Petite parenthèse pour souligner que cet exemple démontre aussi la vacuité des discours du type "la plus grosse faille c'est le facteur humain" qui sont répétés ad nauseam. Le facteur humain est une ligne de defense parmi d'autres. Quand une cyberattaque a réussi, c'est effectivement qu'il a failli, mais au même titre que les dizaines d'autres lignes de défense techniques. Il n'y a pas de raison de lui faire porter toute la responsabilité.

Cette séquence d'événement doit vous laisser entrevoir le cœur du concept : ce serait quand même franchement pas de bol qu'il passe au travers à chaque fois !
Et oui effectivement. En multipliant les lignes de défense, on diminue exponentiellement la probabilité qu'une attaque réussisse (car il suffit qu'une seule des lignes de défense fonctionne pour bloquer l'attaque).
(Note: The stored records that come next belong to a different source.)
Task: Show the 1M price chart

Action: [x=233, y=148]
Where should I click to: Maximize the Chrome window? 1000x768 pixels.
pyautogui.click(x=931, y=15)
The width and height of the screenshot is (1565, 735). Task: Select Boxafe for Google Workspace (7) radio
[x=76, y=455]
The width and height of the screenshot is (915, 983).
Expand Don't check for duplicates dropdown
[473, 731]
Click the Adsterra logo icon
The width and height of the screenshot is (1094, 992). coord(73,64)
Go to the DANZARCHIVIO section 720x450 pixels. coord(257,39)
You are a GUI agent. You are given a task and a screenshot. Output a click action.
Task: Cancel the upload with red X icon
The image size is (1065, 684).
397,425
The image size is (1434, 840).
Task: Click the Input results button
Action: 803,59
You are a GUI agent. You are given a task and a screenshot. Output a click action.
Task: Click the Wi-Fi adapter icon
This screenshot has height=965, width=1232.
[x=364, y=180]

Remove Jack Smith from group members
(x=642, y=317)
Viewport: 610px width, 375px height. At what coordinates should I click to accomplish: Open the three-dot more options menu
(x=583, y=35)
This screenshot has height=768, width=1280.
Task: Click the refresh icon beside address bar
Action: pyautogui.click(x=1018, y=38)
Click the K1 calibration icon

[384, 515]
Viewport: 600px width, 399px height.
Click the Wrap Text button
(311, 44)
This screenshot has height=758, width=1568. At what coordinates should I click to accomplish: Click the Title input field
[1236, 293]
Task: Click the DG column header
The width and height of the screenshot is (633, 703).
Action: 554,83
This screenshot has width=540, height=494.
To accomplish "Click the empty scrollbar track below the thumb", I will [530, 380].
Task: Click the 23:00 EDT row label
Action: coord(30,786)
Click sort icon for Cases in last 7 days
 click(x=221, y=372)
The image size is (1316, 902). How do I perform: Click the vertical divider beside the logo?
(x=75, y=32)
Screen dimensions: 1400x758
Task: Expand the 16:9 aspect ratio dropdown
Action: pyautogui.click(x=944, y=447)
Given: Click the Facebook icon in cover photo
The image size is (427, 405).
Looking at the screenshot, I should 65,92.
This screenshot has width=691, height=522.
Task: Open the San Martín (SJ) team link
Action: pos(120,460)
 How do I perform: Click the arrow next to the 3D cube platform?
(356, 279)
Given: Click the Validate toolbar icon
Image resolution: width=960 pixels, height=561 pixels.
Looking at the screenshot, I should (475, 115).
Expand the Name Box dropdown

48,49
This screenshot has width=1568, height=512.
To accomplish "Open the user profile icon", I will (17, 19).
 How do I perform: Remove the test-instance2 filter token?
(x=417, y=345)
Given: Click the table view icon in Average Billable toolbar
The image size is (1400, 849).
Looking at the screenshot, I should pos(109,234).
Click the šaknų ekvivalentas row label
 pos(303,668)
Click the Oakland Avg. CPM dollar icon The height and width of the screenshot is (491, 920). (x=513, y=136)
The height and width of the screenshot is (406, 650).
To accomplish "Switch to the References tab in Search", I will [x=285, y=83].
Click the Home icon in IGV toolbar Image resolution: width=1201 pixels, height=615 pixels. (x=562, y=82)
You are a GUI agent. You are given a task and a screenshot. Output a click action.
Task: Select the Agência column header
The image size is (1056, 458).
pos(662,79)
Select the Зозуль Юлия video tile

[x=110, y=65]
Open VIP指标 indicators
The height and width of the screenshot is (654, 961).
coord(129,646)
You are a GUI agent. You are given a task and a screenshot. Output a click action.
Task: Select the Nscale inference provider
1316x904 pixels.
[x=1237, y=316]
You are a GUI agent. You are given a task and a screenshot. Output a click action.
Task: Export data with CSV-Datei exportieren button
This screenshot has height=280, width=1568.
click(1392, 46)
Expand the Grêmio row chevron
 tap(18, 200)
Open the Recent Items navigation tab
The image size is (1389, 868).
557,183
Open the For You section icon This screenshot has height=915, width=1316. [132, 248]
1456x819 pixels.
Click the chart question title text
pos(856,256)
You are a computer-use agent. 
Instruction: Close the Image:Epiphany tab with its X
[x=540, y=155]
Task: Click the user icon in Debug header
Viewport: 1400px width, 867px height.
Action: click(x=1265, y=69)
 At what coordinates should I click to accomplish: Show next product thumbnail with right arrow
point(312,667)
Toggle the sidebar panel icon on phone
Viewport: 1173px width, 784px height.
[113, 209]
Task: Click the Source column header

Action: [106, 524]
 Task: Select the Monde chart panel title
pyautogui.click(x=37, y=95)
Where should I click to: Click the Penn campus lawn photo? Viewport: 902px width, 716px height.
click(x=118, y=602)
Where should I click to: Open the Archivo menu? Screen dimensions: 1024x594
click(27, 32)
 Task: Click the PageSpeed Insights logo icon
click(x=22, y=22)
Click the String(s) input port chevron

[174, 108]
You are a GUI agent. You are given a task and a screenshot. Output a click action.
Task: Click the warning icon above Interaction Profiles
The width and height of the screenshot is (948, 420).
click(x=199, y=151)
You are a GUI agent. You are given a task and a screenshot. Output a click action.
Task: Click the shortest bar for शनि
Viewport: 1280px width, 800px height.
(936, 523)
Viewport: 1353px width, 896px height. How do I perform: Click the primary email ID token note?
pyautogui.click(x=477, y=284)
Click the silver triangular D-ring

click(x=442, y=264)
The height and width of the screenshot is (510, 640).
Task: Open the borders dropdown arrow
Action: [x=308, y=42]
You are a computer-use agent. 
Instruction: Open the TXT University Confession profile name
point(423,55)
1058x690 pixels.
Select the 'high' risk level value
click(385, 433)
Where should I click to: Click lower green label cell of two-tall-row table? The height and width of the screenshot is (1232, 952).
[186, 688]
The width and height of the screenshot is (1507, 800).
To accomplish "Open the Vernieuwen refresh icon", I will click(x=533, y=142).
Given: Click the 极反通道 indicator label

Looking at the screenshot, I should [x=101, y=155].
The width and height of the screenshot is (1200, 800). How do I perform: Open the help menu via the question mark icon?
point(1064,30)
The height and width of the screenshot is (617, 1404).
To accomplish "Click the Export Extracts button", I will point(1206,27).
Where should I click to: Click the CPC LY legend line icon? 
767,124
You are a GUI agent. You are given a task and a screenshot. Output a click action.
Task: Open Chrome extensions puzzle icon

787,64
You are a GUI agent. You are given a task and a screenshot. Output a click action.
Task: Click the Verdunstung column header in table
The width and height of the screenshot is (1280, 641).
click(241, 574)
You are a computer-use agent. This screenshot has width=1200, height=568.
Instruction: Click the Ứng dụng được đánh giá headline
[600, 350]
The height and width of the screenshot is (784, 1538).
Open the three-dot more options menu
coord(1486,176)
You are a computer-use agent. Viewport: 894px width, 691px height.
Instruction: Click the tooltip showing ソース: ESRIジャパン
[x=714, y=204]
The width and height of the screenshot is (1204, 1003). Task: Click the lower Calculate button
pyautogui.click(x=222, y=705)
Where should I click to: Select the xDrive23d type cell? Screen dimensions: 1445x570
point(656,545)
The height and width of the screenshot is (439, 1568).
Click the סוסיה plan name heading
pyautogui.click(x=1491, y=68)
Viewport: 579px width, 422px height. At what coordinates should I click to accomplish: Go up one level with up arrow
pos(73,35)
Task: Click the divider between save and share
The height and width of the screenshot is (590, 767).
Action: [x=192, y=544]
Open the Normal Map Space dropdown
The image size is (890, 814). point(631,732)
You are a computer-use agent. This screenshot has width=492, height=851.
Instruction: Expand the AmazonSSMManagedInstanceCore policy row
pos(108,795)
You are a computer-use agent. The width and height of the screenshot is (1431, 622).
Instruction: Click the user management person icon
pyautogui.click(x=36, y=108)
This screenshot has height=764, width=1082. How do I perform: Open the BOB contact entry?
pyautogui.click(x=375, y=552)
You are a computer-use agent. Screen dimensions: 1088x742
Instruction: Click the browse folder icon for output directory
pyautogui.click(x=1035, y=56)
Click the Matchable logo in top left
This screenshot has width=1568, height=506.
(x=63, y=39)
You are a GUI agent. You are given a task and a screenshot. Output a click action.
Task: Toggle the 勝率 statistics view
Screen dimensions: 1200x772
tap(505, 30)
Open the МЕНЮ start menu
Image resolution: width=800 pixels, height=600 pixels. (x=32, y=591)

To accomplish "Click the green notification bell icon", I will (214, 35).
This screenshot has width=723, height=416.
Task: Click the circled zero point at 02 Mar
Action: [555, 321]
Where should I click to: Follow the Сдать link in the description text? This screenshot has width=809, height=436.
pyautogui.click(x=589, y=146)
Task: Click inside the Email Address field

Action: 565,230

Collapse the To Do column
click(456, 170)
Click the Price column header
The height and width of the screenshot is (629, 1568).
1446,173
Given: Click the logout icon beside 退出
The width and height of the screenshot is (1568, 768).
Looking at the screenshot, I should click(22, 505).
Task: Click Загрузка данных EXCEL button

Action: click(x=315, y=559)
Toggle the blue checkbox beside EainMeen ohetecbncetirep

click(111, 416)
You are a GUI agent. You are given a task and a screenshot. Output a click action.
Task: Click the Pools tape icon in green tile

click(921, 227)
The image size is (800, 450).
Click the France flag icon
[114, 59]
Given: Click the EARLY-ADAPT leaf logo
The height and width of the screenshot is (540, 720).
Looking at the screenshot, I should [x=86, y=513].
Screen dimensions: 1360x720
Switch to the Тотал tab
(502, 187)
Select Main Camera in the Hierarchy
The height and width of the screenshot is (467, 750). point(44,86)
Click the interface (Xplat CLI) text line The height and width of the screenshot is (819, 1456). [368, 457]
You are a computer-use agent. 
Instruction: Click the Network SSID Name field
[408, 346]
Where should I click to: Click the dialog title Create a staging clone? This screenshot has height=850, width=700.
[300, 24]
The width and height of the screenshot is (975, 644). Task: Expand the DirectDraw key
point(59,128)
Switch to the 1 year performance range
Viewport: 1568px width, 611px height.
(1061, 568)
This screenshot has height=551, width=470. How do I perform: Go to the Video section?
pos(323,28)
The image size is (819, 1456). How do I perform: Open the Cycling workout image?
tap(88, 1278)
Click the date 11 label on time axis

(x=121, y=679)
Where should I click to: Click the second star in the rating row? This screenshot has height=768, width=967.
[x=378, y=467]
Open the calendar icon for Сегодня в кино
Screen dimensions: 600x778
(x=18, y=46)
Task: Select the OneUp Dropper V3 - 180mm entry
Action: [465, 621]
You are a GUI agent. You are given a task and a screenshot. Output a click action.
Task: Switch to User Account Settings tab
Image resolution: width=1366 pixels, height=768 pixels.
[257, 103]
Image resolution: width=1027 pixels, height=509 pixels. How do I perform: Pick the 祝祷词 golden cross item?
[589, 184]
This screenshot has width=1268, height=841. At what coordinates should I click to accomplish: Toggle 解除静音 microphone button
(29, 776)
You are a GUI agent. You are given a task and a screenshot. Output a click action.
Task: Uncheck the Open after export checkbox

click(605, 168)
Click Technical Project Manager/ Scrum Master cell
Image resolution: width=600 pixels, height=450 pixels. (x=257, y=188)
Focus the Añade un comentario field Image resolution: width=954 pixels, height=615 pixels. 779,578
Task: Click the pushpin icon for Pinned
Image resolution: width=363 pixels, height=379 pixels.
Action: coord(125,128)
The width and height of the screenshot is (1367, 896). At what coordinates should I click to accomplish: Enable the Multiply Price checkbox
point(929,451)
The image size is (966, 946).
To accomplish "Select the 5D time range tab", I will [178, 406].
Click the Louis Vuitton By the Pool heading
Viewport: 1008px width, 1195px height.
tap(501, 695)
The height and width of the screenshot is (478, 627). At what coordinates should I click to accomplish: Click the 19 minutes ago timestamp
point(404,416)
L'inverse de la défense en profondeur est de tenter de tout miser sur une ligne de défense unique. Par exemple acquérir un SUPER DUPER antispam qui arrête 100% des courriels malveillants. Ou encore mettre en place un système de sauvegarde super efficace qui fait qu'on peut tout rétablir en moins d'une heure.
40 ans de cybersécurité montrent que ça ne marche pas. Aucune défense n'est infranchissable en informatique ! C'est la multiplication des défenses (même imparfaites) qui garantit la sécurité.

Le concept de défense en profondeur n'est pas tant mobilisé pour décrire ce qu'il représente (qui est au final assez trivial). Il est surtout utilisé comme avertissement et rappel de ne pas tomber dans le travers consistant à mettre tous ses œufs dans le même panier et qui conduit inévitablement à la catastrophe.